The Trump-appointee has been on both sides of regulations, he said. He has held a number of public positions from the school board to the Colorado Department of Public Health and Environment. Before filling the EPA role, Benevento was the energy policy director for Xcel Energy, a utility based in Minneapolis, that like many across the country is currently transitioning away from coal-fired power.

His Wyoming visit included meetings with state regulators at the Department of Environmental Quality and the Wyoming Oil and Gas Conservation Commission. He also spoke with the governor and various industry groups including the Wyoming Mining association.

He did not meet with the environmental groups active in the Cowboy State, but said he would like to.

Interview with Doug Benevento, regional administrator for EPA Region 8


Wyoming has a strange relationship with the EPA, traditionally preferring to establish primacy over as many regulatory issues as possible, from air quality to ground water. The agency regulates drinking water and some industrial wells, and its rules set a baseline for environmental regulations in the state on a host of issues.

Otherwise, it’s treated as a funding arm for state programs.

About 30 percent of the state’s Department of Environmental Quality budget is paid for with federal dollars, some through the EPA. The federal agency also contributes millions in grants annually to various projects in Wyoming, such as cleaning up the residual flow of toxins carried into streams. The Oil and Gas Conservation Commission also receives EPA funds to carry out its programs.

Benevento share’s what many in Wyoming say is the EPA’s role: provide money and oversight, but step back and let states regulate themselves day to day.

He balked at the word “oversee” in regard to state oversight.

“We probably need to move away from the mindset that states need to prove they are doing their job,” he said. “We need to ask the right questions. We need to assume that Todd Parfitt (of the Wyoming DEQ) or the folks of South Dakota are concerned about their environment probably more than I am sitting in Denver.”

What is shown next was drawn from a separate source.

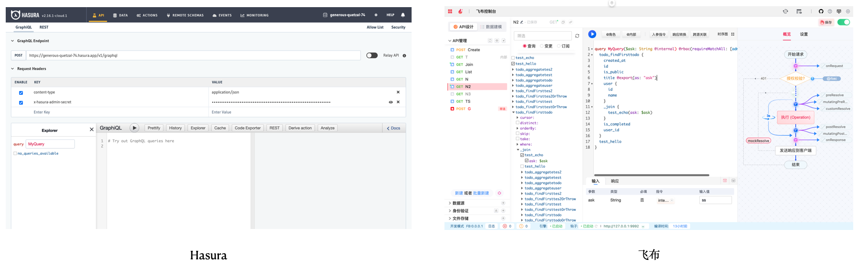Collapse the GraphQL Endpoint section

tap(13, 41)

But the funding issue is a central one. Proposed cuts to the EPA from the Trump Administration, and more modest cuts in current budget proposals from Congress, have caused some concern in Wyoming.

A number of state programs are dictated by federal law and carried out with federal dollars. But Benevento said he did not believe the most recently proposed cuts would hinder Wyoming.

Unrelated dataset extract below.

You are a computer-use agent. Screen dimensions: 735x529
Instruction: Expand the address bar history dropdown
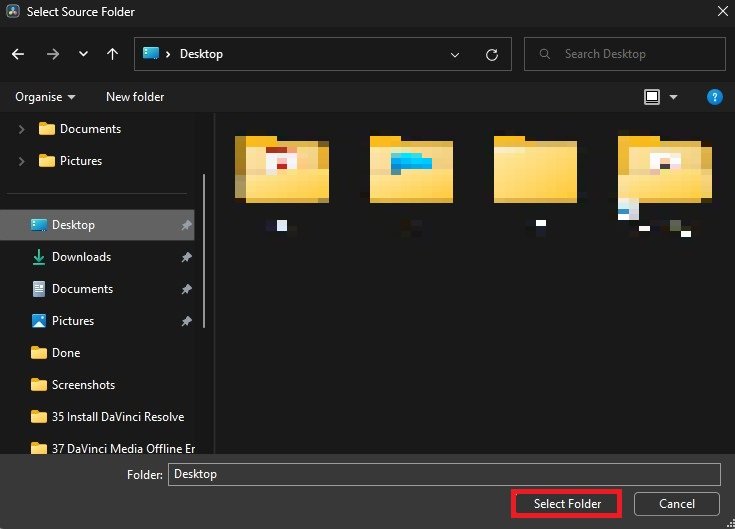tap(455, 54)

They are anticipating a tighter budget, he said.

From Denver, the EPA is looking at ways to reduce red tape and duplicative demands that can cost states unnecessary dollars or manpower.


In recent years, Wyoming and the EPA have had different takes on some key issues.

In the gas fields of Pavillion, homeowners said fracking and relating practices had polluted their water and turned to the EPA for help.

The federal agency draft report found that gas actives were likely a cause of the pollution. After Wyoming took over that investigation, the state published a finding disagreeing with the EPA’s conclusion. Pavillion remains a matter of contention in Wyoming. Finding out who was right depends on who you ask.

For some locals, Wyoming bent to pressure from industry where the federal agents were unwilling to bend. The story was further complicated by reporting from the Star-Tribune that revealed reticence from Washington to come down on fracking had pushed the issue back to the states.

So, for Benevento’s EPA, will the agency speak as an outside voice?

Yes, he said, with the caveat that based on his own experience there is no inherent conflict between states and their industries.

“In our view, there is not a contradiction between wise energy development and environmental [stewardship,]” he said.

Ultimately, Benevento said he believes that the federal agency’s primary responsibility is human health and environmental protections that are guided by science. But second to that is seeking out common sense ways to accomplish environmental goals that are feasible, he said circling back to the way the EPA had approached the carbon dioxide issue and Wyoming’s least favorite of the EPA’s rules.

“I don’t think the Clean Power Plan was sound,” he said. “There are better ways to do things.”